As a school counselor, he wanted to see the high school’s basketball players get a fair shot with a guy who had been there before.

“That’s why I took it on,” he said. “The boys deserve … a coach that has a skill set, but also a coach that can hold them accountable and hold them responsible for their actions and their behaviors.”

They are basketball players, but more than that.

“The bigger picture is teaching them the game,” Herman said, “but my focus is teach these young men, these boys honestly, teenagers, to become young men and eventually become men. That’s my goal.”

Already, there have been lessons.

An ejection and a suspension.

A technical foul for hanging on the rim.

And successes. The Lions are off to their best start in four seasons with four wins in their first six games, including a pair of 30-point victories.

The intensity of a game that lived inside Herman’s psyche while he was a head coach at Woodland Park in suburban Colorado Springs has returned at times. How could it not?

“When he needs to be, yes,” senior starter Ethan Bockelman said. “If he needs to get on us, he will be.”

And then there’s the humbling. Herman is sitting in a head coach’s chair that belonged to Squiers for 35 years. There are few people that walked the hallways of Lone Tree’s schools more than Squiers did.

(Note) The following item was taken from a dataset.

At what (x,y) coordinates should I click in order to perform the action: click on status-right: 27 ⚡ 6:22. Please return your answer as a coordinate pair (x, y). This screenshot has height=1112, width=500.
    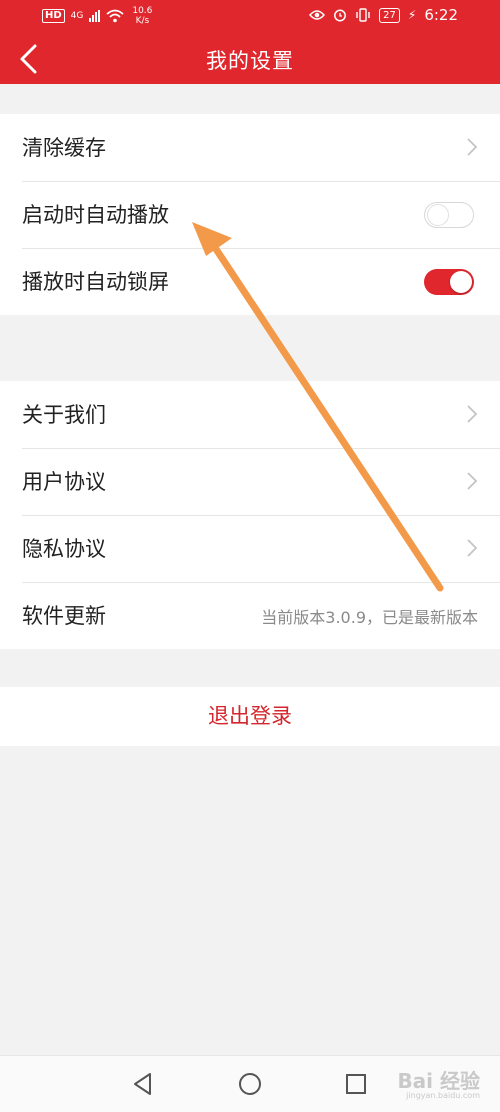
    Looking at the image, I should click on (384, 15).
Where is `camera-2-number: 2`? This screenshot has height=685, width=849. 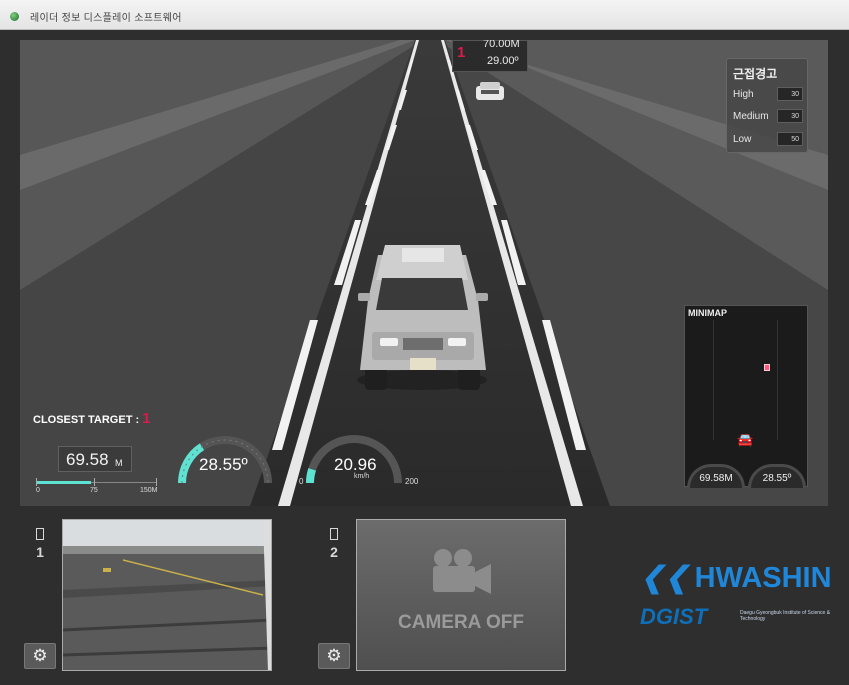 camera-2-number: 2 is located at coordinates (334, 552).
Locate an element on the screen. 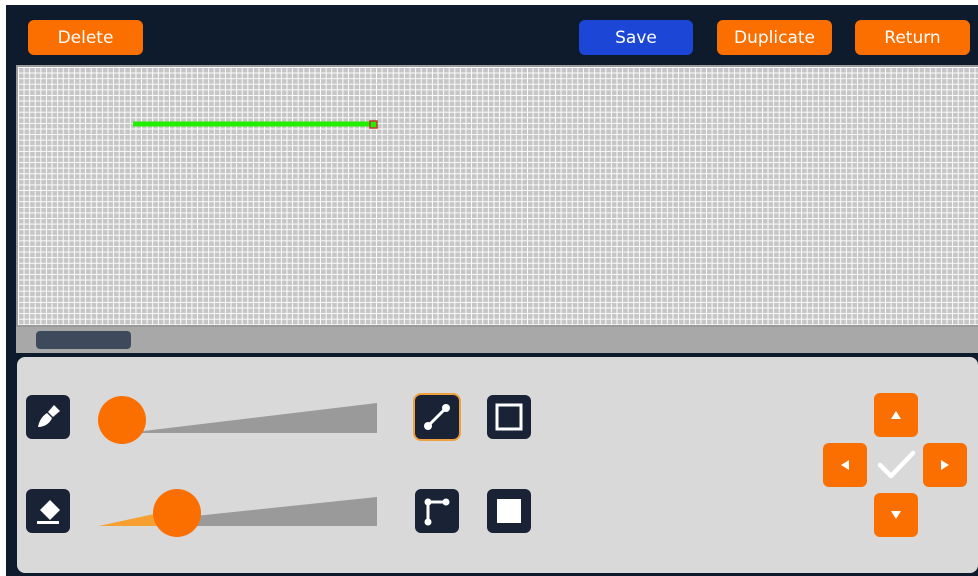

“I have a lot of respect for Tom,” Herman said. “He’s a great coach. He has stuff on the wall here that I don’t have. You have to give him some credit there.”

And there’s the fun.

Before a game, you’ll see Surfer Guy joking with his players, school officials, spectators. Life is indeed a beach.

“Whether we win or lose, at my age now, I have to have some fun,” Herman said. “When I coached early in my career, I thought it was all about wins and losses. Winning, winning, winning. I’ve changed my mindset, that it’s about, if I’m not enjoying it then I shouldn’t do it. So I have to make sure I’m enjoying it. Making sure that the kids are having some fun, as well, because they only get four years to do this. I don’t want them to look back and have any regrets.”

Herman tells a story about reuniting with a former player during an adult softball game. Eventually, an infielder on the other team looked at him and said: “C’mon, coach, don’t you remember me?”

Soon after, Herman was introduced to the former student’s wife and daughter.

That’s the life that this basketball coach and school counselor enjoys so much now. His wife, Shannon, is a clinical pharmacist at the University of Iowa Hospital and Clinics. His two sons are grown up. A walk to the beach has been replaced by a walk through the cornfields.

“I love the people here,” he says. “I love my school.”